Aarti Khosla, director of the Delhi-based Climate Trends, an advocacy forum, nearly echoed him. “The reserves are classified as being in the ‘inferred category,’ signifying its low level of confidence. Before going forward, there is a need to do a preliminary finding via actual extraction to check its feasibility, and convert this estimated resource to the exploitable category with a high degree of confidence level, and explore the chances of augmenting it,” she said.
Khosla added that the successful extraction of this reserve would give a big push toward the implementation of India’s electric vehicle expansion plans and can lead India to “a very strong position” by becoming atmanirbhar (self-reliant).
However, experts also pointed out that it generally requires 10 years or more from the time of establishing inferred resources to start actual mineral extraction.

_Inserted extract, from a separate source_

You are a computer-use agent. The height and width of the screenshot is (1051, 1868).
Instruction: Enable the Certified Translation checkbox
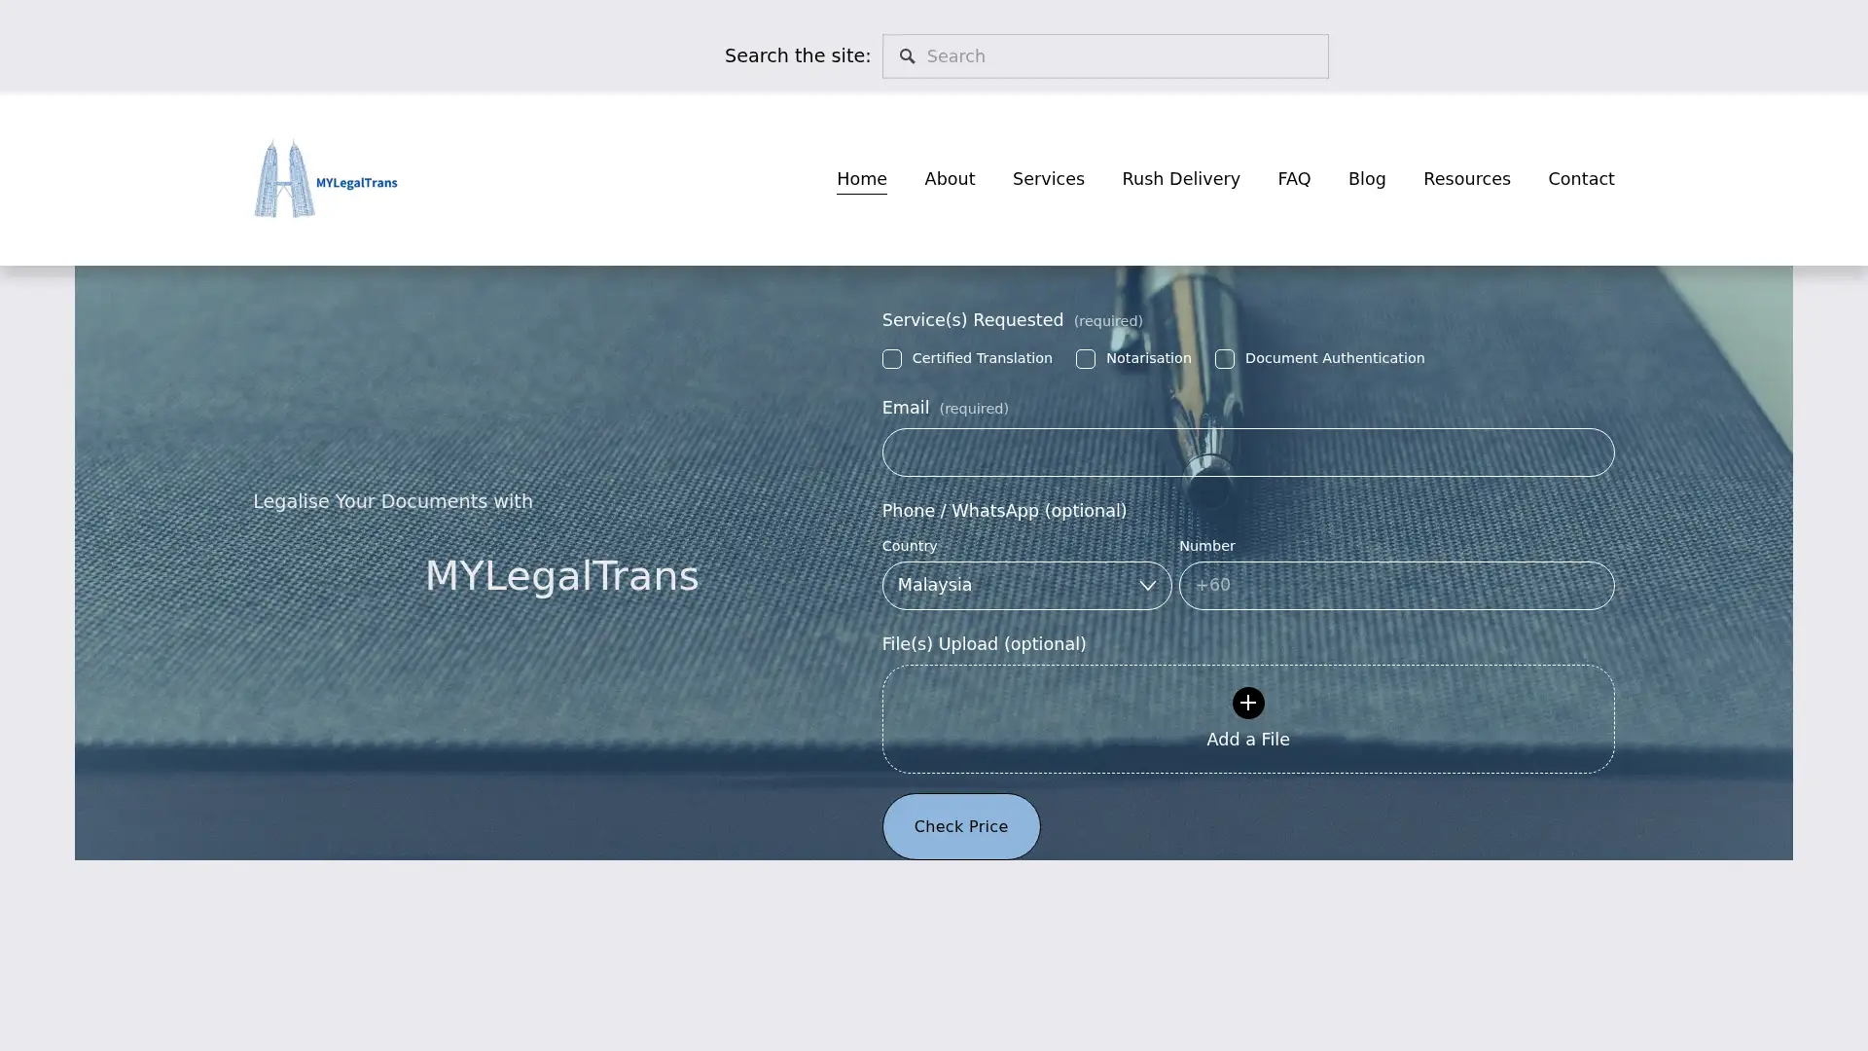(x=891, y=359)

This means the new development does not offer India any relief in the short run, even though it may come in handy in around 10-15 years when EV demands are also expected to record a significant increase. Till then, India has to depend on importing the ore.
In recent years, India has taken a series of measures to ensure access to lithium to enable its transition from fossil fuel-based vehicles to EVs as part of its climate change mitigation commitments.
The measures included forging a strategic partnership with the state-run mining enterprise of Argentina for the exploration and production of lithium there, signing a preliminary deal with Australia for the supply of critical minerals, including lithium, and signing a memorandum of understanding with Bolivia for developing Bolivia’s lithium deposits and supplying lithium, lithium carbonate, and cobalt to India.
According to Charith Konda, an energy analyst at the U.S.-based think tank, Institute for Energy Economics and Financial Analysis, developing a good exploration and production policy that allows the extraction and sale of these minerals in a commercially-viable manner is going to be a major challenge. Besides, India also needed to develop its own lithium refining capacity.
“Developing in-house battery-grade lithium refining capacity is critical to capture the value in the supply chain, as China currently controls more than 60 percent of global lithium refining capacity,” he told The Diplomat.
The WRI report mentioned earlier pointed out that countries like China, South Korea, and Japan import lithium concentrates and process them to produce lithium carbonate or lithium hydroxide. India, on the other hand, did not manufacture lithium-ion (Li-ion) cells till 2020, and these were imported from China or Taiwan for assembly in India. “India imported US$1.23 billion worth of Li-ion batteries between 2018 and 2019,” the report said.
Amidst all these hopes and planning, there are words of caution that should not be ignored either. Apart from the probability of major earthquakes, the area is prone to landslides, often claiming lives. Forests in the region are home to leopards, panthers, Himalayan black bears, foxes, wild goats, and wild cows.
“If lithium mining projects are going to be pursued, there must be fair and thorough assessments of its effects on agricultural production, especially since the sector is already susceptible to climate change. It is also important to ensure we extract these materials as responsibly as possible, otherwise it mitigates the very reason for building these green technologies in the first place,” opined Shailendra Yashwant, senior adviser to Climate Action Network South Asia.
It is up to the people of Jammu and Kashmir to ensure that the project does not happen “at the cost of the union territory’s fragile environment,” he wrote.
Making things a little more complicated, the Kashmir valley-based People’s Anti-Fascist Front (PAFF), which India’s home ministry recently banned for being associated with terror group Jaish-e-Mohammed, issued a statement soon after India’s lithium discovery announcement. They won’t allow “theft” and “exploitation” of Jammu and Kashmir’s resources, a PAFF spokesperson said.